Question

The two rods shown in figure (28-E6) have identical geometrical dimensions. They are in contact with two heat baths at temperatures 100°C and 0°C. The temperature of the junction is 70°C. Find the temperature of the junction if the rods are interchanged.

Answer 1

As the rods are connected in series, the rate of flow of heat will be same in both the cases.

Case 1:
Rate of flow of heat is given by
$\frac{dQ}{dt}=\frac{KA∆T}{l}$
Rate of heat flow in rod P will be same as that in rod Q.
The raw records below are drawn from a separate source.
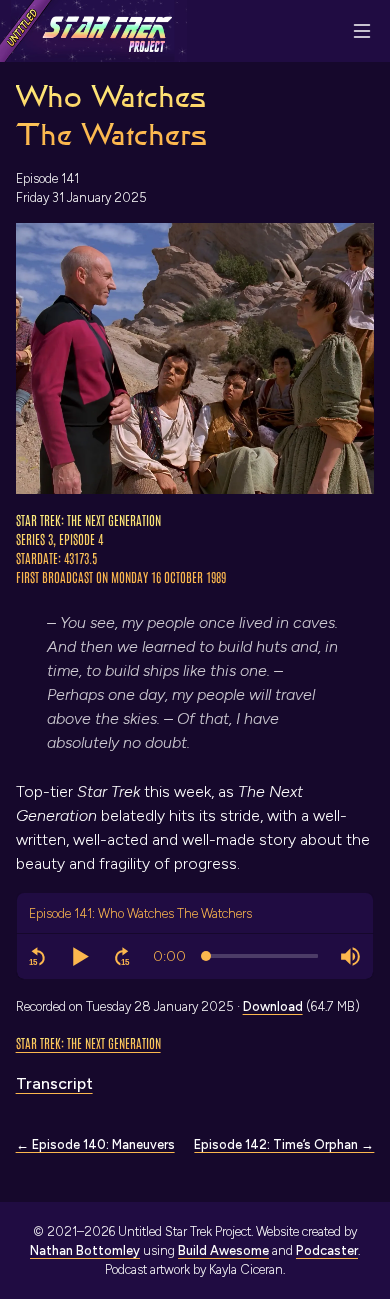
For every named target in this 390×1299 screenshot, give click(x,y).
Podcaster (327, 1250)
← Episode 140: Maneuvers (95, 1144)
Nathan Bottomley (85, 1250)
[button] (37, 956)
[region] (195, 956)
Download (273, 1006)
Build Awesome (223, 1250)
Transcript (54, 1083)
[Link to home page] (93, 31)
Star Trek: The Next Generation (88, 1042)
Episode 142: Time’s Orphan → (284, 1144)
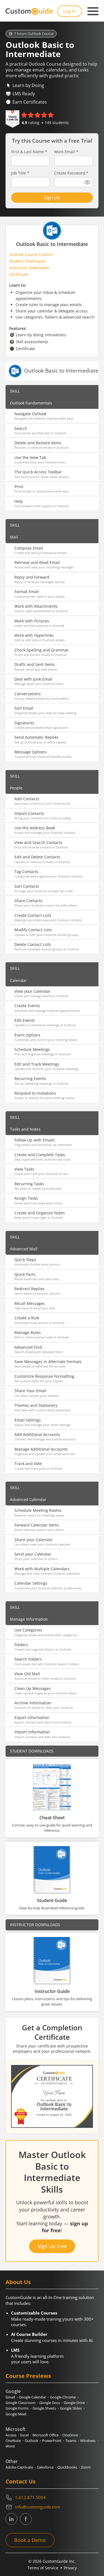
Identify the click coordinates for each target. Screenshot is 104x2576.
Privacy (70, 2567)
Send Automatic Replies (36, 737)
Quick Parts (24, 1274)
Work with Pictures (31, 621)
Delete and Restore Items (37, 442)
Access (11, 2435)
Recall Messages (29, 1303)
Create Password (71, 173)
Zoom (86, 2467)
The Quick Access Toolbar (38, 471)
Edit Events (24, 1020)
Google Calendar (32, 2397)
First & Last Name (29, 152)
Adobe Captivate (19, 2467)
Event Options (27, 1035)
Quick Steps (25, 1259)
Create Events (27, 1005)
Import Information (32, 1732)
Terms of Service (42, 2567)
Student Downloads (27, 261)
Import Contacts (29, 813)
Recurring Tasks (29, 1183)
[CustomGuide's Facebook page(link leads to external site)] (26, 2519)
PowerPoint (52, 2440)
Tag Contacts (26, 871)
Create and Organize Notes (39, 1212)
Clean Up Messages (32, 1688)
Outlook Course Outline (31, 254)
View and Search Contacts (38, 842)
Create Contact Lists (32, 915)
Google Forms (17, 2408)
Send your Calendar (32, 1554)
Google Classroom (20, 2402)
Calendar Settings (30, 1583)
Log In (69, 11)
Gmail (10, 2397)
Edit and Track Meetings (36, 1064)
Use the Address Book (34, 827)
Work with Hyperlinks (34, 635)
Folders (21, 1644)
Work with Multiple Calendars (42, 1568)
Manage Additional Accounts (41, 1449)
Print (18, 486)
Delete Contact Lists (32, 944)
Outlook (31, 2440)
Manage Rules (27, 1332)
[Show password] (87, 182)
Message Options (30, 752)
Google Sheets (44, 2408)
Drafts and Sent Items (34, 664)
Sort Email (23, 708)
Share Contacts (28, 900)
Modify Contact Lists (33, 929)
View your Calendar (32, 991)
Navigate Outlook (30, 413)
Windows (87, 2440)
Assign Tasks (26, 1198)
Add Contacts (26, 798)
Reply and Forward (31, 577)
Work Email (66, 152)
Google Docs (49, 2402)
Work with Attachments (36, 606)
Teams (70, 2440)
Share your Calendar (33, 1539)
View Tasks (24, 1169)
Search (20, 428)
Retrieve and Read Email (37, 562)
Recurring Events (30, 1078)
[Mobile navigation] (92, 11)
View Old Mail (27, 1673)
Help (18, 501)
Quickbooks (67, 2467)
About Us (18, 2282)
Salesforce (45, 2467)
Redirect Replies (29, 1288)
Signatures (24, 722)
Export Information (31, 1717)
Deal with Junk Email (33, 679)
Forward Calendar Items (36, 1525)
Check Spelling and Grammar (41, 650)
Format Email (26, 591)
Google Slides (71, 2408)
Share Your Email (30, 1390)
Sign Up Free (52, 2246)
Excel (24, 2435)
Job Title (20, 173)
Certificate (18, 274)
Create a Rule (26, 1317)
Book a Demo (30, 2540)
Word (10, 2446)
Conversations (27, 693)
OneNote (13, 2440)
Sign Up (52, 197)
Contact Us (20, 2481)
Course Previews (28, 2376)
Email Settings (27, 1420)
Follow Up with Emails (34, 1140)
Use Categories (28, 1630)
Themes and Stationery (35, 1405)
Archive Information (32, 1702)
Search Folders (28, 1659)
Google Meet (16, 2413)
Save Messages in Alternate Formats (48, 1361)
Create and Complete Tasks (39, 1154)
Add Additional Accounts (37, 1434)
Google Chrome (63, 2397)
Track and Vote (28, 1463)
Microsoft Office (45, 2435)
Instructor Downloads (29, 267)
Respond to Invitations (35, 1093)
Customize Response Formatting (44, 1376)
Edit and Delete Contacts (37, 856)
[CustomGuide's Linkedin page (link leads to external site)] (11, 2519)
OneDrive (70, 2435)
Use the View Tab (30, 457)
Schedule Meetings (32, 1049)
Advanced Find (28, 1347)
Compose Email (28, 548)
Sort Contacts (26, 886)
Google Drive (74, 2402)
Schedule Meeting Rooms (38, 1510)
$$\begin{gathered} \therefore \frac{K_{\mathrm{p}}\mathit{\times }A\mathit{\times }\left(100-70\right)}{l}=\frac{K_{\mathrm{Q}}\times A\times \left(70-0\right)}{l} \\ \Rightarrow 30K_{\mathrm{P}}\mathit{}=70K_{\mathrm{Q}} \\ \Rightarrow K_{\mathrm{Q}}=\frac{3}{7}{K}_{\mathrm{P}}......\left(\mathrm{i}\right) \end{gathered}$$

Case 2:
Again, the rate of flow of heat will be same in rod P and Q.

$$\begin{gathered} \therefore \frac{K_{\mathrm{Q}}\times A\times \left(100-\mathrm{T}\right)}{l}=\frac{K_{\mathrm{P}}\times A\times \left(\mathrm{T}-0\right)}{l} \\ 100K_{\mathrm{Q}}-K_{\mathrm{Q}}\mathrm{T}=K_{\mathrm{P}}\mathrm{T} \\ 100K_{\mathrm{Q}}-K_{\mathrm{Q}}T=\frac{70}{30}{K}_{\mathrm{Q}}T[\mathrm{using}(\mathrm{i}\left)\right] \\ 100-T=\frac{7}{3}T \\ 100=\frac{10}{3}T \\ \Rightarrow T=30°\mathrm{C} \end{gathered}$$